— Он много думает о вас, — заметил Рик. — Однажды… это было несколько лет назад… я зашел покормить его и увидел ваше имя на листе бумаги. Он до сих пор у него. — Рик нахмурился. — Знаете, сюда приезжали психиатры со всей страны, чтобы попытаться расколоть его. В конце концов они пришли к тому же выводу, что и я: у этого парня в голове болото. Если хотите знать, о чем он думает, засуньте руку в унитаз до того, как спустите воду.
Они подошли к двери. Рик нашел на связке нужный ключ и посмотрел на Джека. Джек стоял в стороне, чтобы через окошко в двери Гамильтон не мог его увидеть. Рик отпер дверь.
В груди у Джека словно надулся воздушный шар, в голове звенело. Он глубоко вдохнул и задержал дыхание, пока в легких не началось жжение. Выдохнув, он подумал о четвертой семье и вошел в оглушающую тишину голого белого помещения из стали и бетона.
Свет ламп был приглушен. Майлз Гамильтон сидел за решеткой за столом и быстро что-то писал в блокноте, прикрыв лицо левой рукой. Под блокнотом лежала толстая пачка бумаги. Возле локтя Гамильтона стояла пенопластовая чашка с овсянкой и лежала пластиковая ложка. На полке, прикрученной к стене, видно было полдюжины книг по математике.
Гамильтон поднял указательный палец, чтобы его не прерывали, пока он не допишет. И Джек воспользовался моментом, чтобы рассмотреть его.
Гамильтон за эти годы почти не изменился. Словно его законсервировали с помощью формальдегида. Короткие светлые волосы были зачесаны назад, бледная кожа напоминала пергамент. У него было худое мускулистое тело, как у пловца. Больничная роба нескладно висела на нем. Только одно в нем изменилось — возраст.

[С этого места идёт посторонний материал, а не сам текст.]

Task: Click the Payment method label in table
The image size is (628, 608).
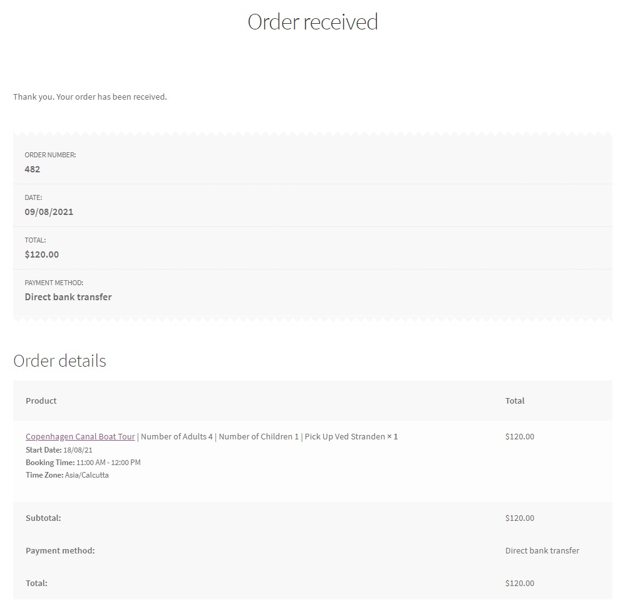Action: pos(60,550)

Теперь Майлзу Гамильтону было двадцать шесть лет. Тогда ему было девятнадцать.
«Девятнадцать! — подумал Джек с яростью. — Он до сих пор мальчишка. Меня перехитрил мальчишка. Мальчишка убил мою жену и разрушил мою жизнь».
«А еще он переживет тебя как минимум на лет двадцать», — добавил голос.

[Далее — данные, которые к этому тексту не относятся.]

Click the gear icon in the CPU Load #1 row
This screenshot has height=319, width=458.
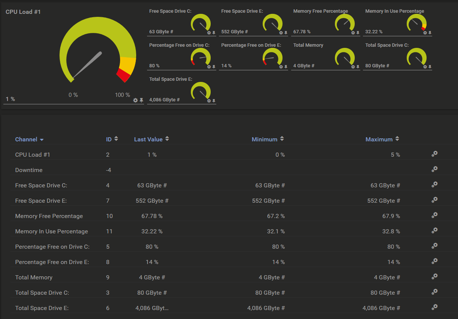pyautogui.click(x=434, y=154)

Тут же стоял заранее принесенный раскладной стул. Джек сел, поставил чемодан рядом и небрежно положил руки на колени. Такое поведение соответствовало его незамысловатой одежде — джинсам и футболке. Для Майлза внешний вид имел большое значение. Если одеться, как обыватель, его самомнение возрастет.
Замки закрылись. Медленно проходили минуты. Гамильтон прекратил писать, положил ручку на блокнот и повернулся на стуле. В комнате повисла звенящая тишина.
— Специальный агент Кейси, то есть детектив Кейси.
— Здравствуй, Майлз.
— Я с трудом узнал тебя. Ты подвергся метаморфозе. Ты выглядишь новым человеком. Я думаю, в этом все дело.
Его глаза светились холодной, обезоруживающей голубизной. Они были безжизненными, как мрамор, и одновременно оценивающими.
— Прошу прощения, что пришлось ждать. На меня снизошло вдохновение, и я спешил записать все, когда ты вошел. Меня осенила мысль по поводу нейтрино — нейтральных частиц, бесполезных для практических нужд. В целом они не реагируют с материей.
— Мне сказали, ты сотрудничаешь с учеными из Токио.
— Они используют емкость на пятьдесят тысяч тонн воды, в которой проводят исследования с помощью счетчика Черенкова. Изучают нейтрино, протонный распад, мюоны. Я не буду утомлять тебя техническими подробностями, но они делают поразительные успехи.
— Звучит интересно.
— Не очень. Нет ничего вкусного в занятии наукой, ничто не обостряет чувства. Все это пространство и время, связанное уравнениями, формулами и теориями об одномерном пространстве… Я всегда находил это таким ограниченным.
— Почему же ты снова взялся за это?
— Чтобы загрузить ум. Разве не для этого ты переехал в Колорадо и начал плотничать?
— Кто рассказал тебе о Колорадо? Гамильтон ухмыльнулся.
— Общий друг.
— Тот же, что дал тебе номер моего мобильного телефона?
— Слушай, а что случилось с твоей бывшей соседкой, Алисией Клейбрук, которая якобы видела, как я выбегал из твоего дома?
— Не знаю.
— У моих адвокатов возникло к ней несколько вопросов, но, по всей видимости, они нигде не могут ее найти. Есть мысли о том, где она может быть?
— Нет.
— Ты общаешься с кем-нибудь из своего бывшего района?